006
何となく無言になった。向かい合って共に顔を伏せながら。
結構な静寂、それを打ち破ったのは、「ぐううううううううううう~……」との音。
顔を上げると、セレスも顔を上げた。しかも真っ赤になっていた。
「違います違います違います。お腹が鳴ったのではなく、えっと、そう!鼻息ですこの音!!」
両手をバタバタさせての言い訳だが、お腹が鳴った方がまだ通りがいいと思うが。なんだよ鼻息って……
しかし、もうそんな時間か。仕込み時間から何時間経ったんだろ?
……なんか大事な事を忘れているような気がするが……なんだっけ?まあいいや、後で多分思い出すだろう。
「セレス、腹減ったんだが、話を一旦中断してご飯くれない?」
「え?そ、そうですね。私はそうでもないんですが、奴隷を飢えさせる訳にはいかないですし」
そう言って立ち上がる。いや、俺の方が腹減ってないぞ絶対に。気を遣っての発言だが、見栄を張って返されるとなぁ……
それは兎も角、見た感じキッチンはあるが、コンロじゃなく炭火での調理のようだし、冷蔵庫も無さ気だ。保存はどうしているんだろうか?
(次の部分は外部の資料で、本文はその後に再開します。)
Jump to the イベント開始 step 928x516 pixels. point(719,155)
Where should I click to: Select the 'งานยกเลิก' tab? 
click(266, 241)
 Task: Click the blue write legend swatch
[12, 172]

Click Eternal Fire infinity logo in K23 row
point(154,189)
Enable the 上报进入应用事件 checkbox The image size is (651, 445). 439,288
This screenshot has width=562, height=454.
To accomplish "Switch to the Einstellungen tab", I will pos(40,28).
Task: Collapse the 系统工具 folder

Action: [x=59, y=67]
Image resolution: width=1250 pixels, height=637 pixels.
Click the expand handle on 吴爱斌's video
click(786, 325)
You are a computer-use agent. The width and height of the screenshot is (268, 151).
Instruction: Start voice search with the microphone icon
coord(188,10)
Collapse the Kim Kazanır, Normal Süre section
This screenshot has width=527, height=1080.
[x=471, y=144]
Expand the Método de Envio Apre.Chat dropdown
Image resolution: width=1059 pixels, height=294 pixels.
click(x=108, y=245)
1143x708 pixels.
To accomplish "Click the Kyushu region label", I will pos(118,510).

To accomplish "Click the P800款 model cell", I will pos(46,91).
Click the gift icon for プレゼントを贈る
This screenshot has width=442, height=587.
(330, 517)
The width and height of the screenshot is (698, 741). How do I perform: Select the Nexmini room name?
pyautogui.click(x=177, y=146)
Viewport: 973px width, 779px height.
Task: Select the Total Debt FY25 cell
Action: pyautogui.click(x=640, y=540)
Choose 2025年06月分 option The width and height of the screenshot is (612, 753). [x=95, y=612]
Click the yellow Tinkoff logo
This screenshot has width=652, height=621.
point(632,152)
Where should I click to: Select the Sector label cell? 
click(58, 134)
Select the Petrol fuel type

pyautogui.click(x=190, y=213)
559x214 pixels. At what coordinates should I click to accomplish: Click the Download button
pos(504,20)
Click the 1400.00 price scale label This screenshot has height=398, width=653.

しかし、セレスが向かったのはキッチンではなく、その横の戸棚。そこをごそごそ探って何かを皿に盛って……
「はいどうぞ」
満面の笑みで出てきたのは……
「……これなんだ?」
茶色と白の一センチ幅の棒状の物体に指を差して訪ねた。
「あなたの世界にはパンは無いのですか?これはパンの耳です。天界最安値の主食です」
なんか超得意気に胸を張って、指をタクトのように振って答えた。
答えられても!!
「パンの耳!?お前貴族だろ!?元とは言え貴族なのに、パンの耳!?」
「お前、じゃなくセレスです!さっきも言いましたよね?私は貧乏ですって。貧乏人でも買える主食ですよこれは」
いや、確かにそう言ったけれども!!パンの耳で飢えを凌いでいるのかよ!!元とは言え貴族なのに!?
「ご安心ください。これは主食。メインはもちろんありますよ」
そう言って再び戸棚に戻ってごそごそと。そして皿に盛られて出されたメインとやらは……
「鶏の骨付き肉です。ジンジャーをスライスして添えました」
超ドヤ顔だった。鼻息がものすごく荒かったし。だけどこれは……
「鶏ガラじゃねーか!!」
「よく見てください。骨にお肉がちょっとついているでしょ?」
指差した先には確かに肉が付いていた。だけどこれって骨に付着して取り切れなかった肉だよね!?
メインがこれ!?この世界に生活保護とかないの!?施設でももっとマシな物食わせてくれたぞ!!